TASK ITEM — Give back all of the records underneath exactly, with no omissions.

Items from a dataset:
[Start of Attachment]
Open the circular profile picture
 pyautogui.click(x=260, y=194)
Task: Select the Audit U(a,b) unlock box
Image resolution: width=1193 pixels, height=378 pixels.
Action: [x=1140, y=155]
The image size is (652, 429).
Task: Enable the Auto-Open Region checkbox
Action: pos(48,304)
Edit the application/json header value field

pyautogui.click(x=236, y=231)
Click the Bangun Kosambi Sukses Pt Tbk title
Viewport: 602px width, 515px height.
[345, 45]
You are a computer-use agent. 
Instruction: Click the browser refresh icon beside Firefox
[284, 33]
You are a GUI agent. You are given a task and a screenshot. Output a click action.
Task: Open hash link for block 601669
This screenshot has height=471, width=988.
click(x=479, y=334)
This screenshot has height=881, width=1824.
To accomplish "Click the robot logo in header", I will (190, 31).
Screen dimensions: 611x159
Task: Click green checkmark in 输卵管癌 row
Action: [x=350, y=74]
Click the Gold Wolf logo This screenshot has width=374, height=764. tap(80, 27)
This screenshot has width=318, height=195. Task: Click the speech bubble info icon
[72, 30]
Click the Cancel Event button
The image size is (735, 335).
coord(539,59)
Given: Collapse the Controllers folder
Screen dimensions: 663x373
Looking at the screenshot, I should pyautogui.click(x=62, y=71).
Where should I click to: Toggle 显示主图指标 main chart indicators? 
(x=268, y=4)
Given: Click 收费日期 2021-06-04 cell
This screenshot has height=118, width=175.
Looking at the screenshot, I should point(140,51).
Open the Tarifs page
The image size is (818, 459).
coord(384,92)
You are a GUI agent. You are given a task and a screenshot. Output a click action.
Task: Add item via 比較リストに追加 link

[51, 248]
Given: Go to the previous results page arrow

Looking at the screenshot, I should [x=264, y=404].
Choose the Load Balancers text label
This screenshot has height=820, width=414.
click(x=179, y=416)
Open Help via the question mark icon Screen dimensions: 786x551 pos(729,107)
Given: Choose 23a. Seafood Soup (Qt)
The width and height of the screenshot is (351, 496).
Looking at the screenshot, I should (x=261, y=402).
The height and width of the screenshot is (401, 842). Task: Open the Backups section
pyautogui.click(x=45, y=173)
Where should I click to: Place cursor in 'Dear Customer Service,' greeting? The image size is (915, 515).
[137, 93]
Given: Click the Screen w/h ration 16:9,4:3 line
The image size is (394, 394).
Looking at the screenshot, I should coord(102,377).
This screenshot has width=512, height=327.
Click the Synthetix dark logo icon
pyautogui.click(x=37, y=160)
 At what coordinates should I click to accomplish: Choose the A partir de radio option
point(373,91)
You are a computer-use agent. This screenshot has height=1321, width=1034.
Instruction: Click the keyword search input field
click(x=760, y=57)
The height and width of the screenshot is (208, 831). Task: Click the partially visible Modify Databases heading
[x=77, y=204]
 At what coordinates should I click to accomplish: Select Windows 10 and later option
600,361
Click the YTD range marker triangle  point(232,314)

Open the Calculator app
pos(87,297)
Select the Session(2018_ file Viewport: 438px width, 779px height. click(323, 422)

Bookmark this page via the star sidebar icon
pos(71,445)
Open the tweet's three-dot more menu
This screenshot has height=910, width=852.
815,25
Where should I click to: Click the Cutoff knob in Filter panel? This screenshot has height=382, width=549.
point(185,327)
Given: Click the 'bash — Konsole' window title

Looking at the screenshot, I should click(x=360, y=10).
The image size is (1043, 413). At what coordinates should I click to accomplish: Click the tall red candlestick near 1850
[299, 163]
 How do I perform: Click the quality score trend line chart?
[End of Attachment]
COMPLETED EXERCISE —
Open the circular profile picture
 pyautogui.click(x=260, y=194)
Task: Select the Audit U(a,b) unlock box
Image resolution: width=1193 pixels, height=378 pixels.
Action: [x=1140, y=155]
The image size is (652, 429).
Task: Enable the Auto-Open Region checkbox
Action: pos(48,304)
Edit the application/json header value field

pyautogui.click(x=236, y=231)
Click the Bangun Kosambi Sukses Pt Tbk title
Viewport: 602px width, 515px height.
[345, 45]
You are a computer-use agent. 
Instruction: Click the browser refresh icon beside Firefox
[284, 33]
You are a GUI agent. You are given a task and a screenshot. Output a click action.
Task: Open hash link for block 601669
This screenshot has height=471, width=988.
click(x=479, y=334)
This screenshot has height=881, width=1824.
To accomplish "Click the robot logo in header", I will (190, 31).
Screen dimensions: 611x159
Task: Click green checkmark in 输卵管癌 row
Action: [x=350, y=74]
Click the Gold Wolf logo This screenshot has width=374, height=764. tap(80, 27)
This screenshot has width=318, height=195. Task: Click the speech bubble info icon
[72, 30]
Click the Cancel Event button
The image size is (735, 335).
coord(539,59)
Given: Collapse the Controllers folder
Screen dimensions: 663x373
Looking at the screenshot, I should pyautogui.click(x=62, y=71).
Where should I click to: Toggle 显示主图指标 main chart indicators? 
(x=268, y=4)
Given: Click 收费日期 2021-06-04 cell
This screenshot has height=118, width=175.
Looking at the screenshot, I should point(140,51).
Open the Tarifs page
The image size is (818, 459).
coord(384,92)
You are a GUI agent. You are given a task and a screenshot. Output a click action.
Task: Add item via 比較リストに追加 link

[51, 248]
Given: Go to the previous results page arrow

Looking at the screenshot, I should [x=264, y=404].
Choose the Load Balancers text label
This screenshot has height=820, width=414.
click(x=179, y=416)
Open Help via the question mark icon Screen dimensions: 786x551 pos(729,107)
Given: Choose 23a. Seafood Soup (Qt)
The width and height of the screenshot is (351, 496).
Looking at the screenshot, I should (x=261, y=402).
The height and width of the screenshot is (401, 842). Task: Open the Backups section
pyautogui.click(x=45, y=173)
Where should I click to: Place cursor in 'Dear Customer Service,' greeting? The image size is (915, 515).
[137, 93]
Given: Click the Screen w/h ration 16:9,4:3 line
The image size is (394, 394).
Looking at the screenshot, I should coord(102,377).
This screenshot has width=512, height=327.
Click the Synthetix dark logo icon
pyautogui.click(x=37, y=160)
 At what coordinates should I click to accomplish: Choose the A partir de radio option
point(373,91)
You are a computer-use agent. This screenshot has height=1321, width=1034.
Instruction: Click the keyword search input field
click(x=760, y=57)
The height and width of the screenshot is (208, 831). Task: Click the partially visible Modify Databases heading
[x=77, y=204]
 At what coordinates should I click to accomplish: Select Windows 10 and later option
600,361
Click the YTD range marker triangle  point(232,314)

Open the Calculator app
pos(87,297)
Select the Session(2018_ file Viewport: 438px width, 779px height. click(323, 422)

Bookmark this page via the star sidebar icon
pos(71,445)
Open the tweet's three-dot more menu
This screenshot has height=910, width=852.
815,25
Where should I click to: Click the Cutoff knob in Filter panel? This screenshot has height=382, width=549.
point(185,327)
Given: Click the 'bash — Konsole' window title

Looking at the screenshot, I should click(x=360, y=10).
The image size is (1043, 413). At what coordinates should I click to accomplish: Click the tall red candlestick near 1850
[299, 163]
 How do I perform: Click the quality score trend line chart?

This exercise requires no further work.